Они ворчат, рычат, как звери, столпившись на клочке земли, который хочет отнять у них стихия. На их лицах висят изодранные маски. Их возмущение так велико, что они задыхаются.

- Мы созданы, чтобы жить, а не околевать здесь!

- Люди созданы, чтобы быть мужьями, отцами, людьми, а не зверьми, которые друг друга ненавидят, травят, режут!

- И везде, везде - звери, дикие звери, загнанные, загубленные звери. Погляди, погляди!

...Я никогда не забуду этих беспредельных полей; грязная вода смыла все краски, срыла все выступы, смешала все очертания; изъеденные жидкой грязью, они расползаются и растекаются во все стороны, заливая искромсанные сооружения из кольев, проволок, балок, и среди этих мрачных стиксовых просторов сила рассудка, логики и простоты вдруг потрясла этих людей, как безумие.

Их явно волнует и мучает мысль: попробовать зажить настоящей жизнью на земле и стать счастливыми. Это не только право, но и обязанность, и конечная цель, и добродетель; ведь общественная жизнь создана только для того, чтобы облегчать каждому личную внутреннюю жизнь.

- Шить!

- Нам!.. Тебе!.. Мне!.. Всем!..

- Довольно войн! Эх!.. Воевать глупо!.. Больше того... Хуже...

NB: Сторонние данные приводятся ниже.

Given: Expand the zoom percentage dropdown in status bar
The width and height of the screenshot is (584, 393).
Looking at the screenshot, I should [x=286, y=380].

Эта смутная мысль, этот отрывистый ропот порождает отклик... Кто-то поднимает голову, увенчанную грязью, и, открыв рот на самом уровне земли, произносит:

- Сражаются две армии: это кончает самоубийством единая великая армия!

* * *

- Да и кто мы такие вот уже два года? Несчастные, невообразимо несчастные люди, да еще и дикари, бандиты, мерзавцы, скоты!

- Хуже! - бормочет солдат, не находя другого выражения.

- Да, согласен!

В это скорбное утро люди, измученные усталостью, иссеченные дождем, потрясенные целой ночью грохота, уцелев от извержения вулкана и наводнения, начинают постигать, до какой степени война и физически и нравственно отвратительна; она не только насилует здравый смысл, опошляет великие идеи, толкает на всяческие преступления, но и развивает все дурные инстинкты: себялюбие доходит до жестокости, жестокость - до садизма, потребность наслаждаться граничит с безумием.

Они представляют себе все это, как недавно смутно представляли свои бедствия. Их гнев рвется наружу; они пробуют выразить его словами, стонут, орут. Они как бы силятся освободиться от заблуждения, от невежества, которое пятнает их душу, как грязь - тело, и хотят наконец узнать, за что эта кара.

- Так как же? - восклицает кто-то.

- Как же? - повторяет другой еще настойчивей.

Ветер потрясает затопленные пространства и человеческие глыбы, простертые или коленопреклоненные, неподвижные, словно камни и плиты.